[Available data]

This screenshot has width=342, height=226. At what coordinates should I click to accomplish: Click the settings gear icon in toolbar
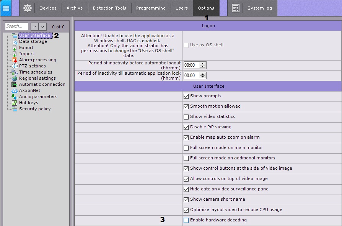coord(27,8)
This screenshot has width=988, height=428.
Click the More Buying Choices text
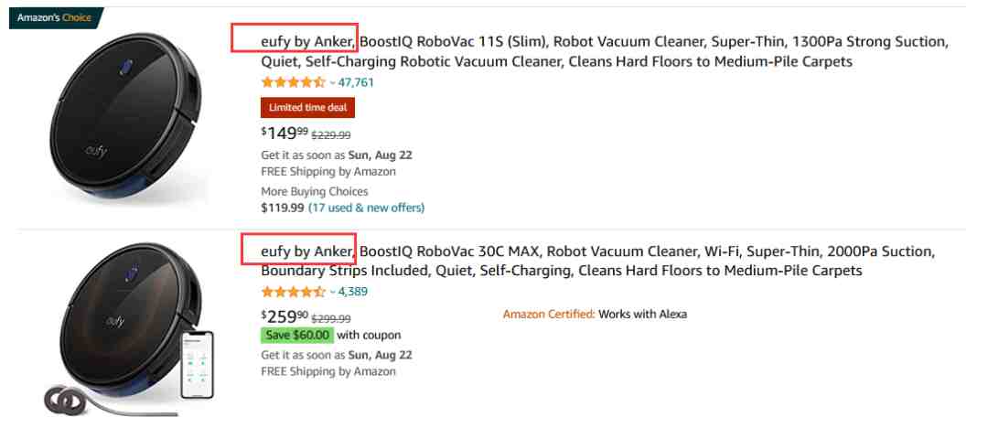pos(315,192)
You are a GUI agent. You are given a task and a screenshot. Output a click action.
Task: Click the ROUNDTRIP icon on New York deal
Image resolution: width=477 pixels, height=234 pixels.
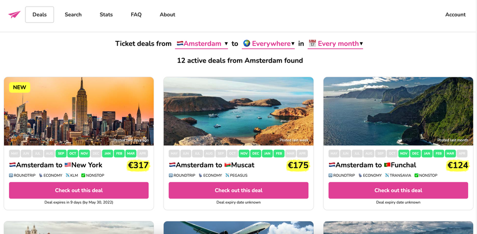click(11, 175)
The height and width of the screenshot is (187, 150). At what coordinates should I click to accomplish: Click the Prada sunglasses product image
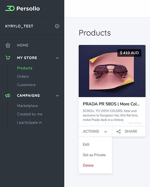point(112,71)
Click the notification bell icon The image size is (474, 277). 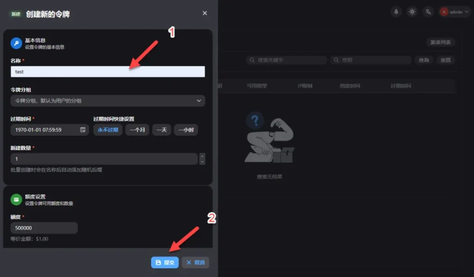pos(396,12)
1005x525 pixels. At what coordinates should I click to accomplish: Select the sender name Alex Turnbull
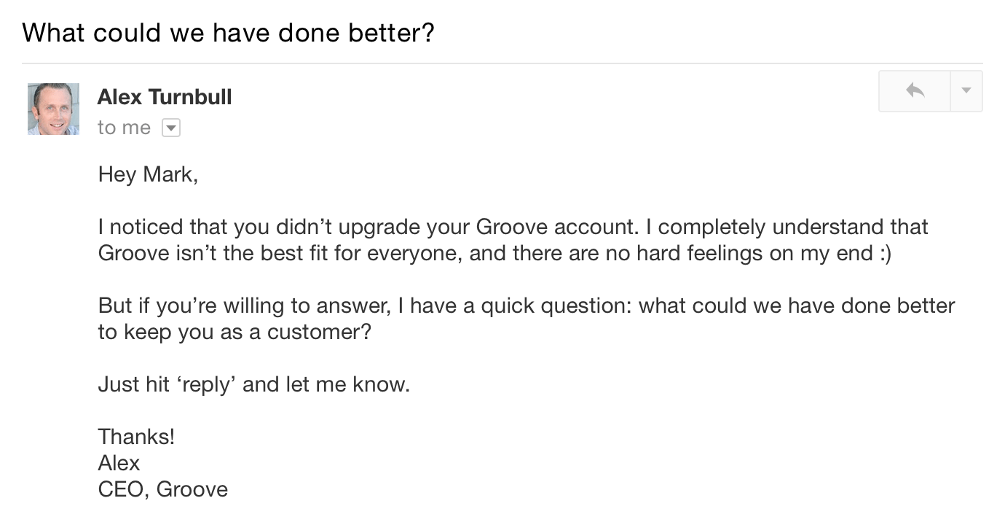tap(165, 96)
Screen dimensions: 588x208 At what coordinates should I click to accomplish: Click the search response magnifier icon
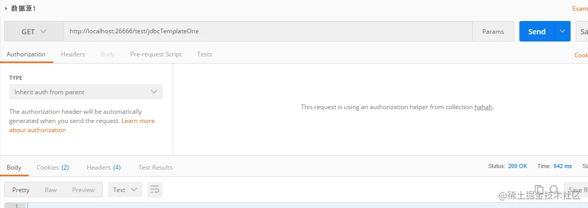click(x=554, y=190)
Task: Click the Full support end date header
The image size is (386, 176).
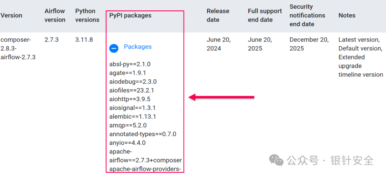Action: (x=265, y=15)
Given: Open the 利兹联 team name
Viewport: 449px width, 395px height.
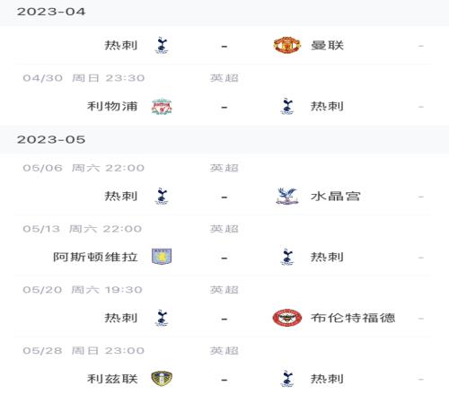Looking at the screenshot, I should click(x=112, y=379).
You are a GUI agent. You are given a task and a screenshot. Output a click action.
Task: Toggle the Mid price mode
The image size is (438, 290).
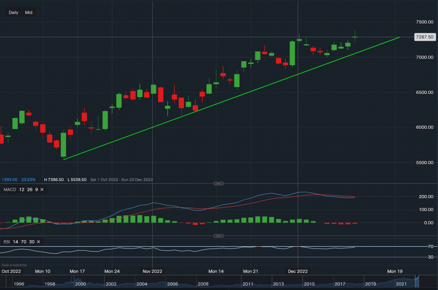pyautogui.click(x=28, y=12)
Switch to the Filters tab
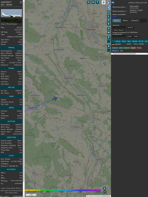 (x=125, y=21)
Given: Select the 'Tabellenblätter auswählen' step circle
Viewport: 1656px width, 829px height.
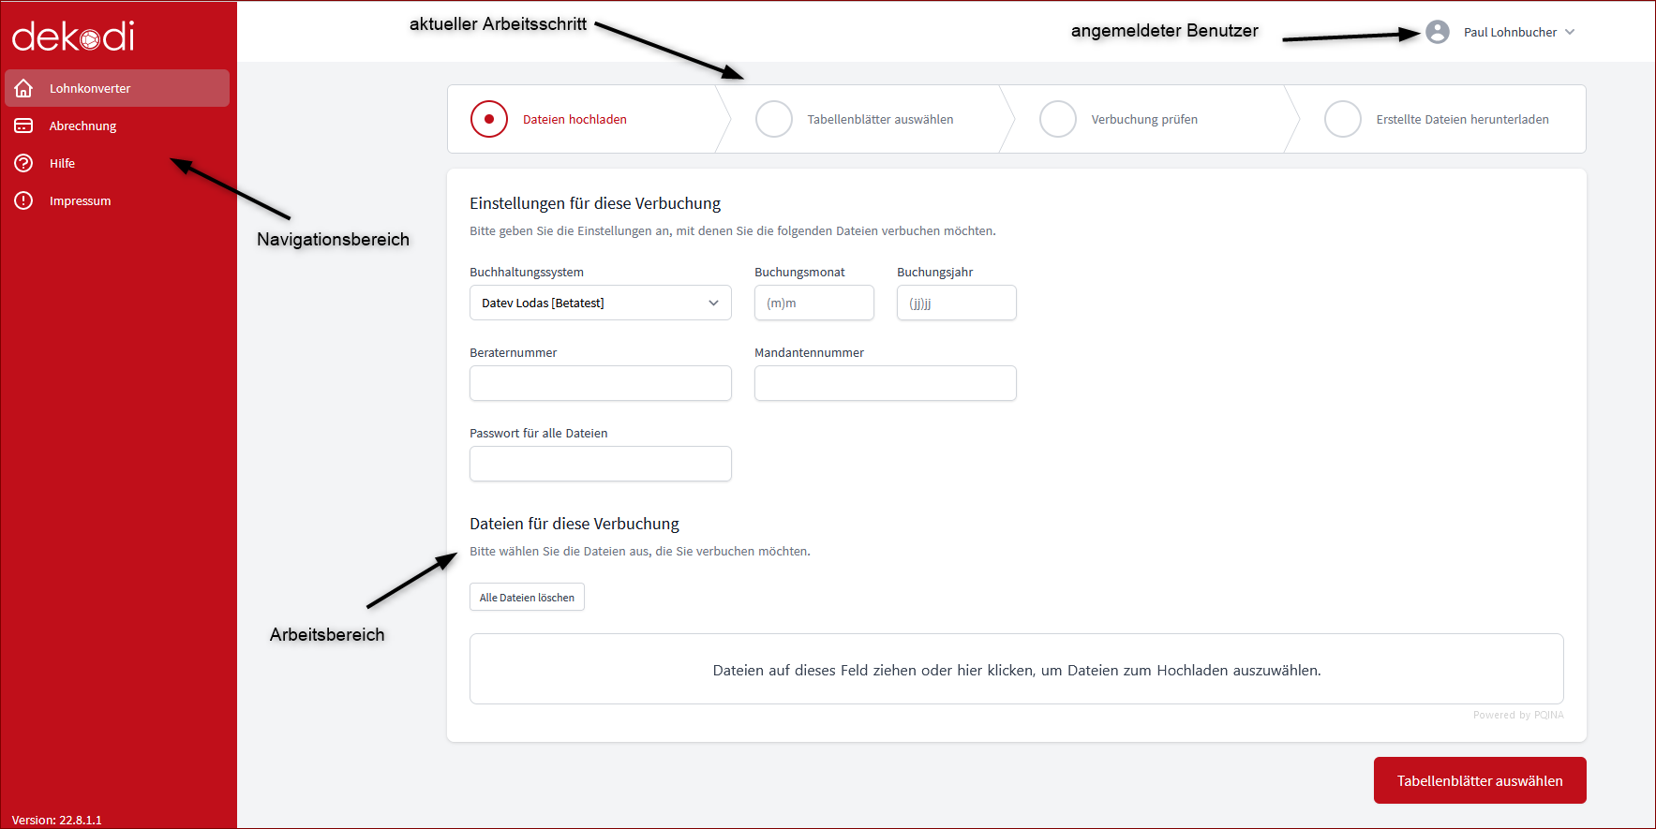Looking at the screenshot, I should pos(774,119).
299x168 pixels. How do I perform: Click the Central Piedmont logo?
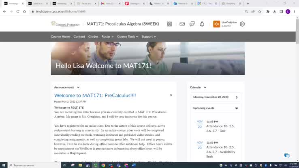tap(65, 24)
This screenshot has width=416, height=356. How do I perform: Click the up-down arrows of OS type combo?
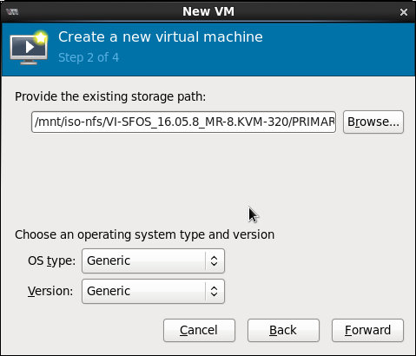214,260
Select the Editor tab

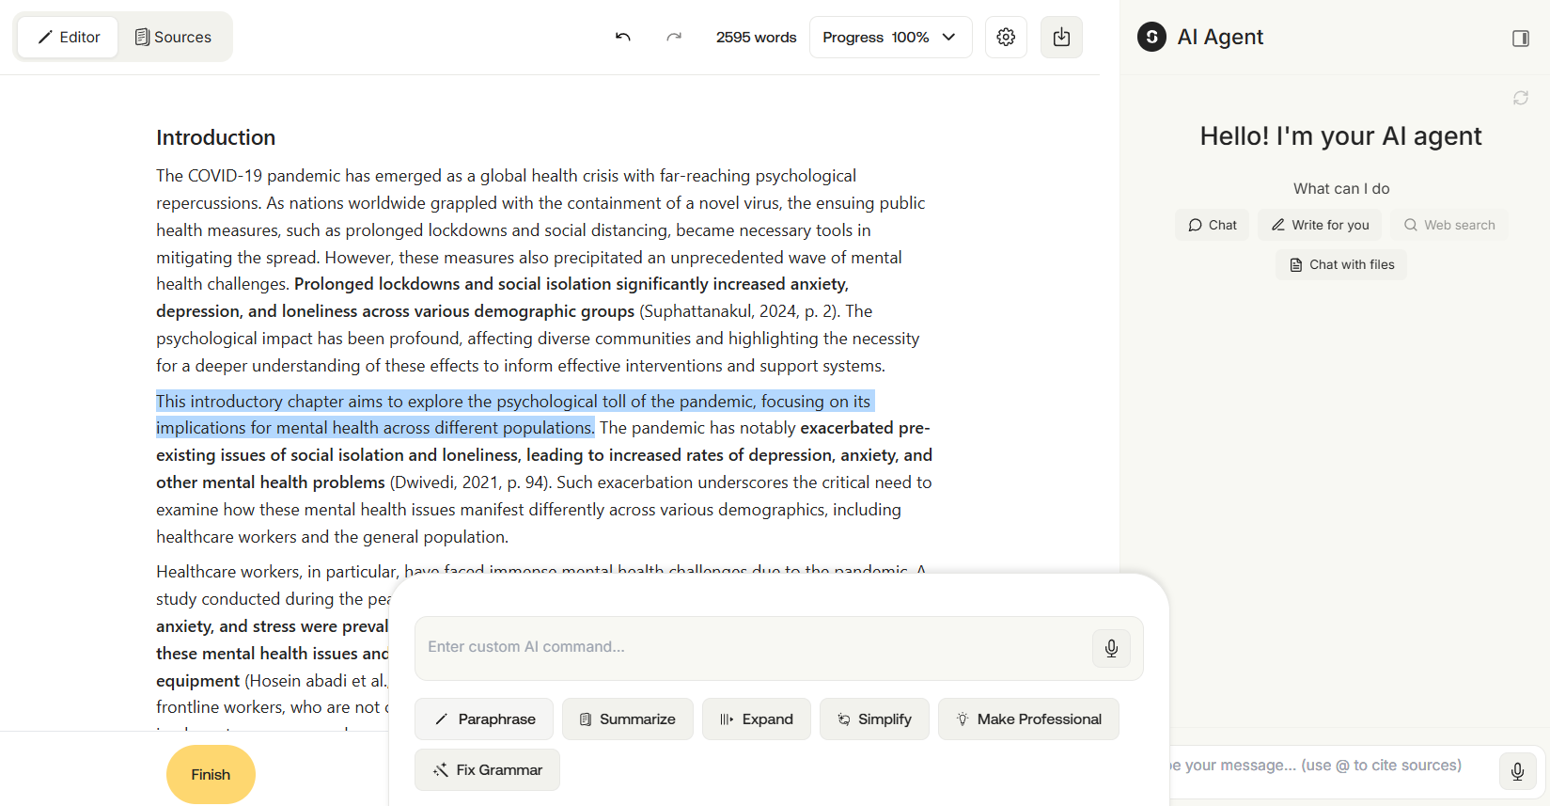coord(69,37)
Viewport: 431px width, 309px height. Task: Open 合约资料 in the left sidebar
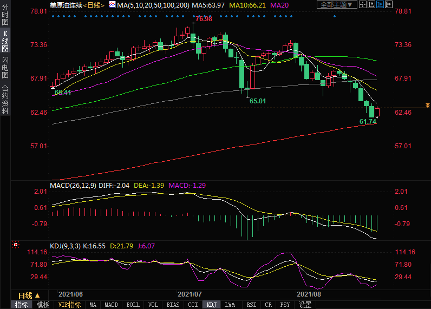coord(5,100)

[/Available data]

Assignment
Your task is to print exactly the lines from the one containing "Viewport: 431px width, 309px" through the final line of the records above, with no pictures and nothing more.

Exercise response
Viewport: 431px width, 309px height. Task: Open 合约资料 in the left sidebar
coord(5,100)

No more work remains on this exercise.